Кларенс внимательно следил за всем, что появлялось в печати относительно пересадки роговой оболочки. Техника сложной операции быстро совершенствовалась. Появился «Глазной Банк», которому люди, желавшие и после смерти быть чем-то полезными, завещали свои роговые оболочки. Кларенс Пэддикор решил, что наступил момент, когда он снова может попытать счастье. Может быть, на этот раз, его согласятся оперировать? Вся беда в том, что от Портлэнда до Нью-Йорка — около трех тысяч миль. Где достать деньги на поездку, хотя бы на железнодорожный билет?

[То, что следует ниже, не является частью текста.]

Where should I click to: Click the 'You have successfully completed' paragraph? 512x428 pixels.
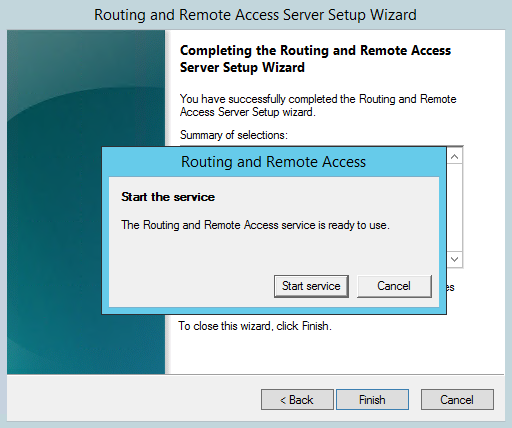318,105
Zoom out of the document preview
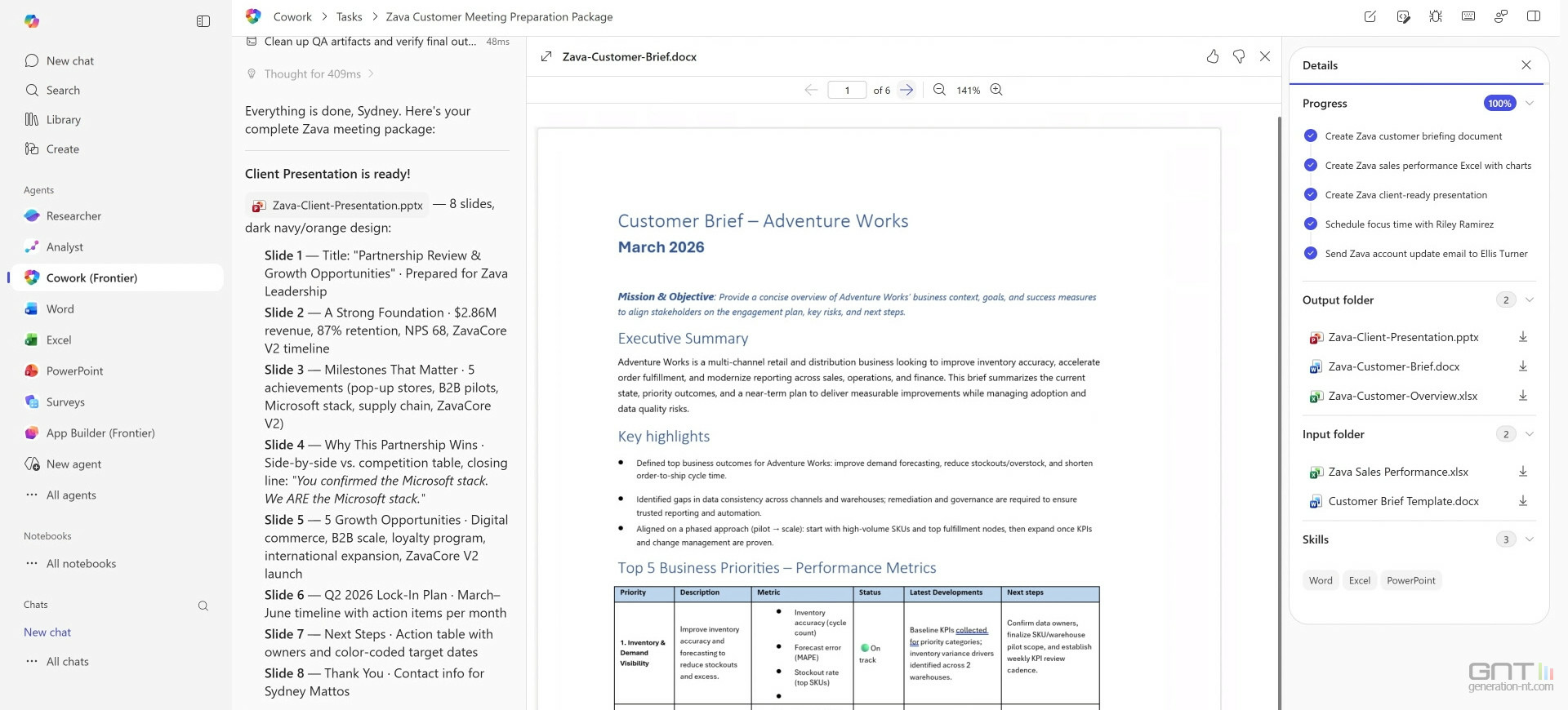Image resolution: width=1568 pixels, height=710 pixels. [x=940, y=90]
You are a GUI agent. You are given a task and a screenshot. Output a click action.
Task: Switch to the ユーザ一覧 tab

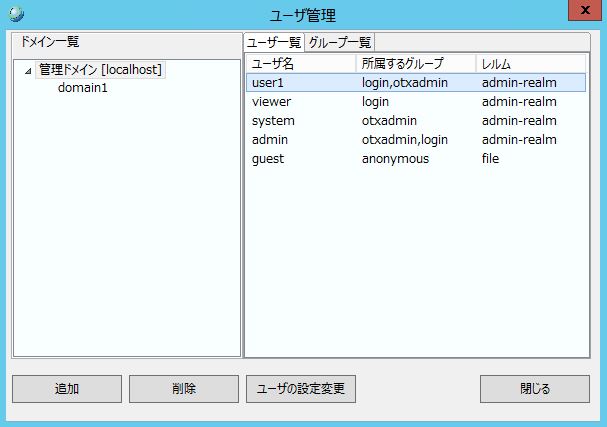[274, 42]
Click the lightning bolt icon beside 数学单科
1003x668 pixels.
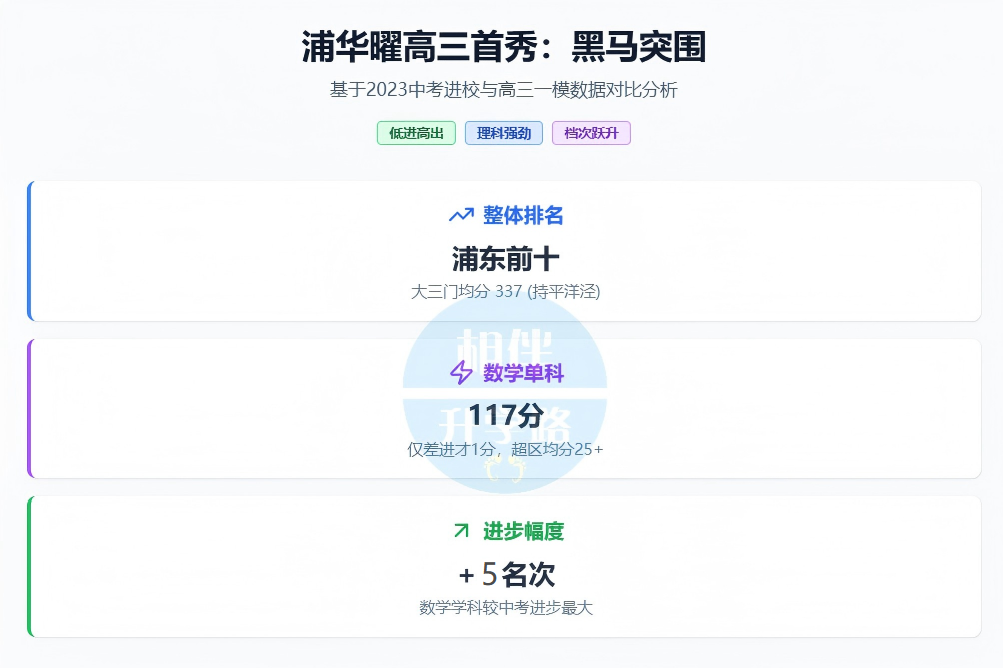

Слепой, давно уже научившийся обходиться без посторонней помощи, понял, что рассчитывать он может только на самого себя. Кларенс подсчитал свои капиталы: у него было всего семь долларов. Жена сделала ему пакет с бельем и самыми необходимыми вещами и дала несколько сандвичей.

С этими сандвичами и семью долларами в кармане Пэддикор вышел на большую дорогу. Он решил идти в Нью-Йорк пешком, — идти до тех пор, пока хватит сил, — только бы не сидеть неподвижно на стуле, уставившись в пространство и в вечный мрак.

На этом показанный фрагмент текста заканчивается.